Games for Labor Dayby Peggy Epstein
First celebrated in 1882 to honor the American worker, Labor Day, for most people, is also a Monday free from work.
If you're planning to have a party or picnic, you can make things festive by playing some games with a Labor Day connection. These games are great for kids to play, or if you have a good group of grown up friends who like to play, any of these will be fun.
Labor Day Charades
In honor of the worker, players in a Labor Day game of charades act out all kinds of jobs -- everything from a garbage man to the president. You can create slips of paper with names of jobs before the party or let players make them before starting play. The idea is to get teammates to guess what job is being acted out based on the actions performed. You can suggest playing the game with some simple rules or, for those who want to play the game the traditional way, come armed with some typical rules from a source such as Enjoy a Game.

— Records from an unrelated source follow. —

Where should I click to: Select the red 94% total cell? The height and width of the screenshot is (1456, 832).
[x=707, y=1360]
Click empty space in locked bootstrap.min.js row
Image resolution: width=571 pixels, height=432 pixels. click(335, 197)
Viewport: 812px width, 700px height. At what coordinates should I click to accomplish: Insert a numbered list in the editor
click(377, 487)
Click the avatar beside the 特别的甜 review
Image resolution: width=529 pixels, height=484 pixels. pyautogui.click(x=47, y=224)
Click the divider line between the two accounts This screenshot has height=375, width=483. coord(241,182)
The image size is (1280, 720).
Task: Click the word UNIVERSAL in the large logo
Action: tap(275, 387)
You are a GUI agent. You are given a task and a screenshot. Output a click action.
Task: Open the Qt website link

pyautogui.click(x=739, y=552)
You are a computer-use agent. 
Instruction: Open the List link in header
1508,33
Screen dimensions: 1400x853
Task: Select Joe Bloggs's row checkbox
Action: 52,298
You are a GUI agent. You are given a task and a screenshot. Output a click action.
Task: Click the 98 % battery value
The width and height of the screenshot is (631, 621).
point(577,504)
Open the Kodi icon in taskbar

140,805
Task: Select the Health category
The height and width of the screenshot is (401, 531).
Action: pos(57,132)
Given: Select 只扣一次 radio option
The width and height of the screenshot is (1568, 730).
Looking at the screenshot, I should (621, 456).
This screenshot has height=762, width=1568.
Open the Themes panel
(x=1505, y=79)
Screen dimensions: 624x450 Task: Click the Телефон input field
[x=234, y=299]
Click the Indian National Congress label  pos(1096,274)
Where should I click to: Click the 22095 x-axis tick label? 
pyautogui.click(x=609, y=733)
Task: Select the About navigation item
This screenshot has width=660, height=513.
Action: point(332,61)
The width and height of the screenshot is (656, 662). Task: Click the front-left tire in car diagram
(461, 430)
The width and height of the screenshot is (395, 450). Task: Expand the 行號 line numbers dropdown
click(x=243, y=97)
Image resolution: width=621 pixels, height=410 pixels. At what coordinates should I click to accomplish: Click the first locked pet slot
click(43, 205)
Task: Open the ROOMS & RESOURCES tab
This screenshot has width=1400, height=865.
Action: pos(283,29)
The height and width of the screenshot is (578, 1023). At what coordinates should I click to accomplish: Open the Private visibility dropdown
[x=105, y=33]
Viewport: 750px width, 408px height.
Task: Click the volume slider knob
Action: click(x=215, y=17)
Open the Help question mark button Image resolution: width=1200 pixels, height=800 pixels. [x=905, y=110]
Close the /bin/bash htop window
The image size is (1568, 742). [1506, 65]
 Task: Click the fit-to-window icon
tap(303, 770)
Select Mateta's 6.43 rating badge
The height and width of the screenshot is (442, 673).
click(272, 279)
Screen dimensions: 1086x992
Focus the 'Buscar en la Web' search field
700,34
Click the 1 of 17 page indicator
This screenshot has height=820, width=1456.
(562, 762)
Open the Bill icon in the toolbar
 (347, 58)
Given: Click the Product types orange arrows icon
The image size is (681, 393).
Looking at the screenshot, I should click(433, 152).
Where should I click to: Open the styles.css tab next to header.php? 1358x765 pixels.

In many communities, the emphasis on Labor Day is that it signals the end of summer. In keeping with that theme, you can give guests a chance to say goodbye to summer with such games as a water balloon fight, a watermelon seed-spitting contest, or a game of softball. You might also come up with some funny summer-related relays such as giving each team an enormous swimming suit that team members must take turns putting on (over their clothes), running to a folded beach chair, setting the chair up, sitting in it momentarily, and running back to the next player.
The Boss Says
This game is based on the child's game, Without a Pair, but I've re-titled it The Boss Says in honor of Labor Day. It requires a large group. The players number off in twos; all the "ones" form a circle, and all the "twos" form a circle outside that one. The circles are adjusted so that there is one more person in the inner circle than in the outer circle. Music is the signal for everyone to walk around to the right. When the music stops, each player in the inner circle must quickly find a partner in the outer circle. One person is left without a partner; he must report to "The Boss," who advises the leftover worker what job he must perform in the center of the circle. For example, the boss might direct the worker to imitate a ballet dancer or a window washer.
For a quiet game, printing out and enlarging crossword or anagram puzzles about Labor Day, such as those available at The Holiday Spot, is one way to keep guests entertained inside or out. The game starts with the group dividing into teams of three or four players; each team should receive only one pencil. Teams compete to be the first to correctly finish the puzzle. As the teams work, a moderator calls out clues every so often, such as "The answer to number 14 down is 'September'."